### Brief
The records below must be duplicated exactly, character for character.

Dataset records

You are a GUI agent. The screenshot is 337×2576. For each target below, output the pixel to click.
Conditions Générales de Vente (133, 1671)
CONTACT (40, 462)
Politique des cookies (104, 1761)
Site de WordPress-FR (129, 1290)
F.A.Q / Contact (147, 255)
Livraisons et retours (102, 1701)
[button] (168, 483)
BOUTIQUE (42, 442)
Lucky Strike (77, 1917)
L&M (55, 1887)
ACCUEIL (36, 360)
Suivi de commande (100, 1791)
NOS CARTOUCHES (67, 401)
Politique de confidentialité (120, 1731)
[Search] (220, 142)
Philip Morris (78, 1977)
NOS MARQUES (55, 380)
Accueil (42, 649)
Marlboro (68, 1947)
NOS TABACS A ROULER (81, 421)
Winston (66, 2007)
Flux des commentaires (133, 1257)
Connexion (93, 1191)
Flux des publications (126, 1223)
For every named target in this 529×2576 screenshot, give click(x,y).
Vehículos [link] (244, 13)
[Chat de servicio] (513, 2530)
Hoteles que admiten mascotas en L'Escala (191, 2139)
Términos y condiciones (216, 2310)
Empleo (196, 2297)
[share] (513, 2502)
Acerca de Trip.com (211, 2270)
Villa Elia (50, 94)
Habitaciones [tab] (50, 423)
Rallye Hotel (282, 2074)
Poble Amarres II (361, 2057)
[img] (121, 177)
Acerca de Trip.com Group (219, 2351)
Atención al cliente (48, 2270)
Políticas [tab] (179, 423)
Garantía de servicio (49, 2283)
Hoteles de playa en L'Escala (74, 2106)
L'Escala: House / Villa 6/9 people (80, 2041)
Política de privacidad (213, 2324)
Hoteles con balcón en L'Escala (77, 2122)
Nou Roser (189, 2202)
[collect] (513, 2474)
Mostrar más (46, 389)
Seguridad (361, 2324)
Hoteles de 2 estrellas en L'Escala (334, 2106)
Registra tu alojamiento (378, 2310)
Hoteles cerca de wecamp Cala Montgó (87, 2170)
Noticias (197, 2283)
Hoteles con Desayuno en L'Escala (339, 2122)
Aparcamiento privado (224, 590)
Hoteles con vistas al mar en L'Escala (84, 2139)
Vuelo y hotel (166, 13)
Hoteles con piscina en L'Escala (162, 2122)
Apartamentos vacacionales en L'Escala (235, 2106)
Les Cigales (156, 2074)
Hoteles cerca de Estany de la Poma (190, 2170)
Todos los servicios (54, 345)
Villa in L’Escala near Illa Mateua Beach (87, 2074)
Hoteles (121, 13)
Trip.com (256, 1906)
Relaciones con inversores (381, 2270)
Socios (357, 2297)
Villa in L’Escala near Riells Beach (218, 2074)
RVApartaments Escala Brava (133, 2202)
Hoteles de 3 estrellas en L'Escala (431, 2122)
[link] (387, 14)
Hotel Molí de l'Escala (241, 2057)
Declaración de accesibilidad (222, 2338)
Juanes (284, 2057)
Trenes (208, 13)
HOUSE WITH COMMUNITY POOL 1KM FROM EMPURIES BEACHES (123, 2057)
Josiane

### Exercise answer
You are a GUI agent. The screenshot is 337×2576. For each target below, output the pixel to click.
Conditions Générales de Vente (133, 1671)
CONTACT (40, 462)
Politique des cookies (104, 1761)
Site de WordPress-FR (129, 1290)
F.A.Q / Contact (147, 255)
Livraisons et retours (102, 1701)
[button] (168, 483)
BOUTIQUE (42, 442)
Lucky Strike (77, 1917)
L&M (55, 1887)
ACCUEIL (36, 360)
Suivi de commande (100, 1791)
NOS CARTOUCHES (67, 401)
Politique de confidentialité (120, 1731)
[Search] (220, 142)
Philip Morris (78, 1977)
NOS MARQUES (55, 380)
Accueil (42, 649)
Marlboro (68, 1947)
NOS TABACS A ROULER (81, 421)
Winston (66, 2007)
Flux des commentaires (133, 1257)
Connexion (93, 1191)
Flux des publications (126, 1223)
For every named target in this 529×2576 screenshot, give click(x,y).
Vehículos [link] (244, 13)
[Chat de servicio] (513, 2530)
Hoteles que admiten mascotas en L'Escala (191, 2139)
Términos y condiciones (216, 2310)
Empleo (196, 2297)
[share] (513, 2502)
Acerca de Trip.com (211, 2270)
Villa Elia (50, 94)
Habitaciones [tab] (50, 423)
Rallye Hotel (282, 2074)
Poble Amarres II (361, 2057)
[img] (121, 177)
Acerca de Trip.com Group (219, 2351)
Atención al cliente (48, 2270)
Políticas [tab] (179, 423)
Garantía de servicio (49, 2283)
Hoteles de playa en L'Escala (74, 2106)
L'Escala: House / Villa 6/9 people (80, 2041)
Política de privacidad (213, 2324)
Hoteles con balcón en L'Escala (77, 2122)
Nou Roser (189, 2202)
[collect] (513, 2474)
Mostrar más (46, 389)
Seguridad (361, 2324)
Hoteles de 2 estrellas en L'Escala (334, 2106)
Registra tu alojamiento (378, 2310)
Hoteles cerca de wecamp Cala Montgó (87, 2170)
Noticias (197, 2283)
Hoteles con Desayuno en L'Escala (339, 2122)
Aparcamiento privado (224, 590)
Hoteles con vistas al mar en L'Escala (84, 2139)
Vuelo y hotel (166, 13)
Hoteles con piscina en L'Escala (162, 2122)
Apartamentos vacacionales en L'Escala (235, 2106)
Les Cigales (156, 2074)
Hoteles cerca de Estany de la Poma (190, 2170)
Todos los servicios (54, 345)
Villa in L’Escala near Illa Mateua Beach (87, 2074)
Hoteles (121, 13)
Trip.com (256, 1906)
Relaciones con inversores (381, 2270)
Socios (357, 2297)
Villa in L’Escala near Riells Beach (218, 2074)
RVApartaments Escala Brava (133, 2202)
Hoteles de 3 estrellas en L'Escala (431, 2122)
[link] (387, 14)
Hotel Molí de l'Escala (241, 2057)
Declaración de accesibilidad (222, 2338)
Juanes (284, 2057)
Trenes (208, 13)
HOUSE WITH COMMUNITY POOL 1KM FROM EMPURIES BEACHES (123, 2057)
Josiane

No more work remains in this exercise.